The whole listing below must be repeated exactly.

### Exercise data:
----------------------------------------

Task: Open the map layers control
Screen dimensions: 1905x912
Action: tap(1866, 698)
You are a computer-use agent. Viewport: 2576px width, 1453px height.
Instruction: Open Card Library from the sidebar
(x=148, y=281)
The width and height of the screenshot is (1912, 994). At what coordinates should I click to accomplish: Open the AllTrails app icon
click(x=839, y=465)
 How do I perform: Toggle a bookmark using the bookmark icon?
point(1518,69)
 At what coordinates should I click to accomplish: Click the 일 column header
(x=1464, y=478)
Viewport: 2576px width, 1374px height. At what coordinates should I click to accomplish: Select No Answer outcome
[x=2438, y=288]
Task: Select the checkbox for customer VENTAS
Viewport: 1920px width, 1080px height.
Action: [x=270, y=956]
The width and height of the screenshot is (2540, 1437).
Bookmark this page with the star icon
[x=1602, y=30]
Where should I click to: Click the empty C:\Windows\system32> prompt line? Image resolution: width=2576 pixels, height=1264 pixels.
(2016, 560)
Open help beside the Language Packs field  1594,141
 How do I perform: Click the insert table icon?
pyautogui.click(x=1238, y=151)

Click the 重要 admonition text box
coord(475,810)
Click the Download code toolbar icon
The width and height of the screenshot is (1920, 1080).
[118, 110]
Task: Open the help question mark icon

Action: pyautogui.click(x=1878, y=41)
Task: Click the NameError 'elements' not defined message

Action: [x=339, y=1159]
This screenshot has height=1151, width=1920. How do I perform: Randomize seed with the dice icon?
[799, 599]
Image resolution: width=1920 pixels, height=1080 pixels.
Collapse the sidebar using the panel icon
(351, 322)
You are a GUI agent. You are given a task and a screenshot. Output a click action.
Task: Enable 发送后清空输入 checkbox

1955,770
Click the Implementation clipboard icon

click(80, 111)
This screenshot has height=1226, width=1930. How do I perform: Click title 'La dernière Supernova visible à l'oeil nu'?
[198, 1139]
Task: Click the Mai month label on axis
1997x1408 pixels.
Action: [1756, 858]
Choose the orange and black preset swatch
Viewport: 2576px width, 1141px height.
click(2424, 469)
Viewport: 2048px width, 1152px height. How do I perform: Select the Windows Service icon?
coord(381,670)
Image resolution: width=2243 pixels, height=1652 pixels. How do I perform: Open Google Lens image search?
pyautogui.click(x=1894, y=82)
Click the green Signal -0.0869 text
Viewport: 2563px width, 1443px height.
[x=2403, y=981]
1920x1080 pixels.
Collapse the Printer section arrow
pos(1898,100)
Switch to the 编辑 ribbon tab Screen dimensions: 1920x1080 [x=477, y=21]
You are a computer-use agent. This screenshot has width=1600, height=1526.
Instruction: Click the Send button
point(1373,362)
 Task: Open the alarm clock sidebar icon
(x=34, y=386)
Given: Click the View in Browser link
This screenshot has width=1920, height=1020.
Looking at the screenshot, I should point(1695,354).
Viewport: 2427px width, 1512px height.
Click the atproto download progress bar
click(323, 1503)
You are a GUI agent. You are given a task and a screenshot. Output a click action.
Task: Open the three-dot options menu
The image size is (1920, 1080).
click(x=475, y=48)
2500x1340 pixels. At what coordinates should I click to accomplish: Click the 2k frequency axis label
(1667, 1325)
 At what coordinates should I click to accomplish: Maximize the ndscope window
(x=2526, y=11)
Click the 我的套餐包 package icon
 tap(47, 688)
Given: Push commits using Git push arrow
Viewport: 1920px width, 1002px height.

----------------------------------------

### Result of this exercise:
Task: Open the map layers control
Screen dimensions: 1905x912
Action: tap(1866, 698)
You are a computer-use agent. Viewport: 2576px width, 1453px height.
Instruction: Open Card Library from the sidebar
(x=148, y=281)
The width and height of the screenshot is (1912, 994). At what coordinates should I click to accomplish: Open the AllTrails app icon
click(x=839, y=465)
 How do I perform: Toggle a bookmark using the bookmark icon?
point(1518,69)
 At what coordinates should I click to accomplish: Click the 일 column header
(x=1464, y=478)
Viewport: 2576px width, 1374px height. At what coordinates should I click to accomplish: Select No Answer outcome
[x=2438, y=288]
Task: Select the checkbox for customer VENTAS
Viewport: 1920px width, 1080px height.
Action: [x=270, y=956]
The width and height of the screenshot is (2540, 1437).
Bookmark this page with the star icon
[x=1602, y=30]
Where should I click to: Click the empty C:\Windows\system32> prompt line? Image resolution: width=2576 pixels, height=1264 pixels.
(2016, 560)
Open help beside the Language Packs field  1594,141
 How do I perform: Click the insert table icon?
pyautogui.click(x=1238, y=151)

Click the 重要 admonition text box
coord(475,810)
Click the Download code toolbar icon
The width and height of the screenshot is (1920, 1080).
[118, 110]
Task: Open the help question mark icon

Action: pyautogui.click(x=1878, y=41)
Task: Click the NameError 'elements' not defined message

Action: [x=339, y=1159]
This screenshot has height=1151, width=1920. How do I perform: Randomize seed with the dice icon?
[799, 599]
Image resolution: width=1920 pixels, height=1080 pixels.
Collapse the sidebar using the panel icon
(351, 322)
You are a GUI agent. You are given a task and a screenshot. Output a click action.
Task: Enable 发送后清空输入 checkbox

1955,770
Click the Implementation clipboard icon

click(80, 111)
This screenshot has height=1226, width=1930. How do I perform: Click title 'La dernière Supernova visible à l'oeil nu'?
[198, 1139]
Task: Click the Mai month label on axis
1997x1408 pixels.
Action: [1756, 858]
Choose the orange and black preset swatch
Viewport: 2576px width, 1141px height.
click(2424, 469)
Viewport: 2048px width, 1152px height. How do I perform: Select the Windows Service icon?
coord(381,670)
Image resolution: width=2243 pixels, height=1652 pixels. How do I perform: Open Google Lens image search?
pyautogui.click(x=1894, y=82)
Click the green Signal -0.0869 text
Viewport: 2563px width, 1443px height.
[x=2403, y=981]
1920x1080 pixels.
Collapse the Printer section arrow
pos(1898,100)
Switch to the 编辑 ribbon tab Screen dimensions: 1920x1080 [x=477, y=21]
You are a computer-use agent. This screenshot has width=1600, height=1526.
Instruction: Click the Send button
point(1373,362)
 Task: Open the alarm clock sidebar icon
(x=34, y=386)
Given: Click the View in Browser link
This screenshot has width=1920, height=1020.
Looking at the screenshot, I should point(1695,354).
Viewport: 2427px width, 1512px height.
Click the atproto download progress bar
click(323, 1503)
You are a GUI agent. You are given a task and a screenshot. Output a click action.
Task: Open the three-dot options menu
The image size is (1920, 1080).
click(x=475, y=48)
2500x1340 pixels. At what coordinates should I click to accomplish: Click the 2k frequency axis label
(1667, 1325)
 At what coordinates should I click to accomplish: Maximize the ndscope window
(x=2526, y=11)
Click the 我的套餐包 package icon
 tap(47, 688)
Given: Push commits using Git push arrow
Viewport: 1920px width, 1002px height.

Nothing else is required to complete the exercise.